Bild: Von den Fehlern der anderen gelernt: Jo Schück und Salwa Houmsi mit dem …
Sie sind die „Big 4“ der deutschen Talkshow-Landschaft: Anne Will, „Hart
aber fair“, Maischberger und Maybrit Illner. 1,2 bis 3,3 Millionen
Zuschauer*innen erreichten sie 2019 jeweils im Schnitt. Lässt man den
Anstieg der Konsument*innen in der Coronapandemie außer Acht, sinkt die
Nachfrage jedoch seit Jahren.
Ihren Namen verdanken die Big 4 Paulina Fröhlich und Johannes Hillje, den
Autor*innen der [1][Studie „Die Talkshow-Gesellschaft“] vom Berliner
Thinktank „Das progressive Zentrum“. Drei Jahre lang untersuchten sie 1.208
Sendungen. Das Ergebnis: Talkshows repräsentieren unsere Gesellschaft nicht
realitätsgetreu. In Bezug auf Geschlecht und Herkunft ohnehin nicht, wie
man dank anderer Studien längst weiß. Aber auch in Bezug auf die
verschiedenen gesellschaftlichen Kräfte und politischen Ebenen nicht.

- [Erfasste Daten]:
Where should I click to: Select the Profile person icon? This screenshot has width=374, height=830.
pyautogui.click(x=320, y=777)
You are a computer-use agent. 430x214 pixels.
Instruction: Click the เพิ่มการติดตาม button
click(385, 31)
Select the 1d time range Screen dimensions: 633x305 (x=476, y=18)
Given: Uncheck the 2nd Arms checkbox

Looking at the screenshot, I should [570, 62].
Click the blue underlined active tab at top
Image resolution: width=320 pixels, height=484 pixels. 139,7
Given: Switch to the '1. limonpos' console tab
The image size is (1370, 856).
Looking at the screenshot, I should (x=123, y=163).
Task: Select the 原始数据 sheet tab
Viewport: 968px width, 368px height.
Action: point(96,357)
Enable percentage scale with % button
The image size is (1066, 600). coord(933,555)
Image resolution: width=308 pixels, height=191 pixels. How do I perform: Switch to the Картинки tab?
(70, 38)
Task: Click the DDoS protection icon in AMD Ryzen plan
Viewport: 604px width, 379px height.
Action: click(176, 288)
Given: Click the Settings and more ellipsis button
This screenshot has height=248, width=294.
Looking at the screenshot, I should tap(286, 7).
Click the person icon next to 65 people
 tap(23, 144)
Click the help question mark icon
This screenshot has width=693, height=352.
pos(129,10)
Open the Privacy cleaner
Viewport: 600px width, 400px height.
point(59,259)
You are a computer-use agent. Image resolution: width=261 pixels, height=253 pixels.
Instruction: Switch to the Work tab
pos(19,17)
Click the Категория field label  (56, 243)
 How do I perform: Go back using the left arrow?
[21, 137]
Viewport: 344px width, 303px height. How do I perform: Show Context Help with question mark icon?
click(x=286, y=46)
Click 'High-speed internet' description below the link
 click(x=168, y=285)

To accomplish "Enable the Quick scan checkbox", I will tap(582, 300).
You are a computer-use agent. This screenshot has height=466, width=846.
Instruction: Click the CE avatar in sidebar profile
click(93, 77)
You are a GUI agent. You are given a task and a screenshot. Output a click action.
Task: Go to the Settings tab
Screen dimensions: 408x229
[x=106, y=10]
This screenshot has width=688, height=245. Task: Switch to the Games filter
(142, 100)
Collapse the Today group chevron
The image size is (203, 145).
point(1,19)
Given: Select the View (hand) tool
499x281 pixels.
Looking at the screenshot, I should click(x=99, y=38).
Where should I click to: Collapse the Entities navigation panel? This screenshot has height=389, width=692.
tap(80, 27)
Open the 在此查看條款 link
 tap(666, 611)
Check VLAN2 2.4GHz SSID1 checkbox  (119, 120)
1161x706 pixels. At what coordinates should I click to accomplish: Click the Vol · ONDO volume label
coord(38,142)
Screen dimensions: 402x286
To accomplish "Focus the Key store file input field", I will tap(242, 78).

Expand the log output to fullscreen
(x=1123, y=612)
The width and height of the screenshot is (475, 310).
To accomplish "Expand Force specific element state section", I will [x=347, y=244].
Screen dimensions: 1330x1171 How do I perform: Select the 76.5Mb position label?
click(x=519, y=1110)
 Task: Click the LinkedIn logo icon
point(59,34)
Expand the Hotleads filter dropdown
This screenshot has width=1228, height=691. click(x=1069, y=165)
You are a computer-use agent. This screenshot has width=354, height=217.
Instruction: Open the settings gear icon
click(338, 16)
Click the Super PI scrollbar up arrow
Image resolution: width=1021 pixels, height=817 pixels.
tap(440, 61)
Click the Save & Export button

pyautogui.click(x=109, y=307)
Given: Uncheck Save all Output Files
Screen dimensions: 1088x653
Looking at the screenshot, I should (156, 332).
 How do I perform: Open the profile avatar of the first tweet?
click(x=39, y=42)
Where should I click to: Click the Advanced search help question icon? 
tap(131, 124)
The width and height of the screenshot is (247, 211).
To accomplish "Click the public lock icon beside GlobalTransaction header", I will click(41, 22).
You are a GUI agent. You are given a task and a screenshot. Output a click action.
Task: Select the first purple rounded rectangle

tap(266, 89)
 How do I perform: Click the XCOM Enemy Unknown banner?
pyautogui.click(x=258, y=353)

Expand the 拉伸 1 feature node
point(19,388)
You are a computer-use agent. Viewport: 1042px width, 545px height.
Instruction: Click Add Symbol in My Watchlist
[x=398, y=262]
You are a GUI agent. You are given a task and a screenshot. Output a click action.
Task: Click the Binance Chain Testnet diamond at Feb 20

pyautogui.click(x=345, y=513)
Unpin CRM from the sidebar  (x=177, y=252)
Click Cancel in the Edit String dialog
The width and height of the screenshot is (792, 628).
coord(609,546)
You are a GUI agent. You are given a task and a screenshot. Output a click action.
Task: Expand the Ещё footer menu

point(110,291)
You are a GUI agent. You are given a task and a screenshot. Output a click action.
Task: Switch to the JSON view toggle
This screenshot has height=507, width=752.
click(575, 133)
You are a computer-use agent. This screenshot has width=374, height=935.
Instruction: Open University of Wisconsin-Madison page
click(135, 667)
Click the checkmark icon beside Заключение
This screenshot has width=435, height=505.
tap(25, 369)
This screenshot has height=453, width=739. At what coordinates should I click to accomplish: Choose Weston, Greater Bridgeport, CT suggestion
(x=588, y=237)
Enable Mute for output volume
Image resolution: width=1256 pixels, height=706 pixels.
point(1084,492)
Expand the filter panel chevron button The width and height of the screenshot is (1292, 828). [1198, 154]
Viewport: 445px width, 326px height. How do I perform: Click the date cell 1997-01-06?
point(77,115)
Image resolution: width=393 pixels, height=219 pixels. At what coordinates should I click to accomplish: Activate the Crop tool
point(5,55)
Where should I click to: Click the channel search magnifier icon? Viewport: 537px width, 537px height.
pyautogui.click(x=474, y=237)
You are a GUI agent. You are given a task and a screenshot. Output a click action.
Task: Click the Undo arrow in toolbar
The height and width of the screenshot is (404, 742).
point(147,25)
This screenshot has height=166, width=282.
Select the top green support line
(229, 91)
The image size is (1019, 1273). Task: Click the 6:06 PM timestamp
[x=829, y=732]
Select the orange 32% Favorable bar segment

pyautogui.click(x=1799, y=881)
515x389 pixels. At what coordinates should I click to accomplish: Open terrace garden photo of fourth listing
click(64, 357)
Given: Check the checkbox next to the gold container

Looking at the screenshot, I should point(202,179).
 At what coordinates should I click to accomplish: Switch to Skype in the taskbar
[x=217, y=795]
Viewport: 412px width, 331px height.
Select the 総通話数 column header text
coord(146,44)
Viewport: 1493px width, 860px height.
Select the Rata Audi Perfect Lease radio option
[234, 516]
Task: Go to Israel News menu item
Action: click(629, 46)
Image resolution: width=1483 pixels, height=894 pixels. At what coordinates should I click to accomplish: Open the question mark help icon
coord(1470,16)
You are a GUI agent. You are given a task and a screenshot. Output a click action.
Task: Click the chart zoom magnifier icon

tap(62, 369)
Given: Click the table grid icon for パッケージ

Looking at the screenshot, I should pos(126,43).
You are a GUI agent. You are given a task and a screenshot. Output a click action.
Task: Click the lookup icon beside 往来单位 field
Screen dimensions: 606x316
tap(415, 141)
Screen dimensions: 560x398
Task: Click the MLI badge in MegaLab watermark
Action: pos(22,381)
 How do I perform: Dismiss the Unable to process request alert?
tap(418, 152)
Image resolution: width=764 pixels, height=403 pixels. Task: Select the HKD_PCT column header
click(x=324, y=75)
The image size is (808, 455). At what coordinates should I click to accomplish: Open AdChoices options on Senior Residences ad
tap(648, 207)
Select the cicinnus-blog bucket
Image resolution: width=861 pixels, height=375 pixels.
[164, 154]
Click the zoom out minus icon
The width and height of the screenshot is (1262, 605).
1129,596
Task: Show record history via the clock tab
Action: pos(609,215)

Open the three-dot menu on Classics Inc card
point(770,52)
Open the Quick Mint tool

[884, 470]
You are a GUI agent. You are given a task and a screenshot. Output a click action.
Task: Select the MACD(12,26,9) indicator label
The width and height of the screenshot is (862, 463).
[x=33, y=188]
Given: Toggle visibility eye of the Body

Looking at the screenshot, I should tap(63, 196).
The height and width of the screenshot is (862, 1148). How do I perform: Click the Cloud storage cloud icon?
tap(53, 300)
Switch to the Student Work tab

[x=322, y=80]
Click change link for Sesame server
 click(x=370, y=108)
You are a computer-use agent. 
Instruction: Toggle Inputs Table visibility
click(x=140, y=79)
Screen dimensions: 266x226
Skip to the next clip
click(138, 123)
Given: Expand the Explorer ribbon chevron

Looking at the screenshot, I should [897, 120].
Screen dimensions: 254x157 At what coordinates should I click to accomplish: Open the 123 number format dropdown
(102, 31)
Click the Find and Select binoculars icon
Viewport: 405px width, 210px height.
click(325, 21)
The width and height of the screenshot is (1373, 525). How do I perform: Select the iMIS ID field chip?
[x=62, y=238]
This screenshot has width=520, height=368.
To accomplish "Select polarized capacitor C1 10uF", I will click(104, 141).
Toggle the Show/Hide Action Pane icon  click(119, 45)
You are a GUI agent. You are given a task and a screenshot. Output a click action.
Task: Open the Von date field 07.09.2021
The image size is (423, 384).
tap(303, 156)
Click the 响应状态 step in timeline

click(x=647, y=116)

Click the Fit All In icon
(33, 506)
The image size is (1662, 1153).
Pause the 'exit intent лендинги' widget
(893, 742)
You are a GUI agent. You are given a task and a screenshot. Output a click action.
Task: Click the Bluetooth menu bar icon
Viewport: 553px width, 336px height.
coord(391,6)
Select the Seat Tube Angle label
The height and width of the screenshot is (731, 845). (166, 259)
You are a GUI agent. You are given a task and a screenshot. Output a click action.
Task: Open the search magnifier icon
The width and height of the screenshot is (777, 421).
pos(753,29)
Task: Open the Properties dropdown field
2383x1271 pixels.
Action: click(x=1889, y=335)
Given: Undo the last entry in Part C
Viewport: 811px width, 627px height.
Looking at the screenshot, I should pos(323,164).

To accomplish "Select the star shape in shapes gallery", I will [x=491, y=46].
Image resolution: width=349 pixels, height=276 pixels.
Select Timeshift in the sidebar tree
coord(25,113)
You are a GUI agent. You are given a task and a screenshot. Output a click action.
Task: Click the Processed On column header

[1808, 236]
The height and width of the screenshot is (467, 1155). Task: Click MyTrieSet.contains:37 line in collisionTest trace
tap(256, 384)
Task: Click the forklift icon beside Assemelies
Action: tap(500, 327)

- [Aufgaben]:
**A)** Übersetze aus dem Text über deutsche Talkshows den Satz „Das Ergebnis: Talkshows repräsentieren unsere Gesellschaft nicht realitätsgetreu.“ ins Englische.
**B)** Gib den Text über deutsche Talkshows zwischen „Ihren Namen verdanken“ und „politischen Ebenen nicht.“ einschließlich wortgetreu wieder.
**C)** Führe den Text über deutsche Talkshows im Anschluss an seinen letzten Satz weiter.

- [Schriftliche Antworten]:
**A)** The result: talk shows do not represent our society true to reality.

**B)**
Ihren Namen verdanken die Big 4 Paulina Fröhlich und Johannes Hillje, den
Autor*innen der [1][Studie „Die Talkshow-Gesellschaft“] vom Berliner
Thinktank „Das progressive Zentrum“. Drei Jahre lang untersuchten sie 1.208
Sendungen. Das Ergebnis: Talkshows repräsentieren unsere Gesellschaft nicht
realitätsgetreu. In Bezug auf Geschlecht und Herkunft ohnehin nicht, wie
man dank anderer Studien längst weiß. Aber auch in Bezug auf die
verschiedenen gesellschaftlichen Kräfte und politischen Ebenen nicht.

**C)**
Nach dem Brand in Moria [2][diskutierten bei Anne Will] zwar neben je zwei
Politiker*innen und Journalist*innen auch Marie von Manteuffel von Ärzte
ohne Grenzen und Forscher Gerald Knaus über Europas gescheiterte
Migrationspolitik. Die Kritik, die Hillje sonst an den Mainstreamformaten
übt, treffe hier ein Stück weit nicht zu, sagt der Politik- und
Kommunikationsberater. „Mit Ärzte ohne Grenzen ist in dieser Einzelsendung
die organisierte Zivilgesellschaft vertreten.“
Eine Seltenheit. Denn zwei Drittel aller Gäste kommen aus Politik und
Medien. Und gut zwei Drittel dieser Politiker*innen agieren auf
Bundesebene – Kommunal- und Europapolitik sind damit deutlich
unterrepräsentiert. „Das wird nicht der politischen Realität gerecht, wenn
man bedenkt, dass über die Hälfte der Gesetzesinitiativen aus Brüssel
kommen“, sagt Hillje.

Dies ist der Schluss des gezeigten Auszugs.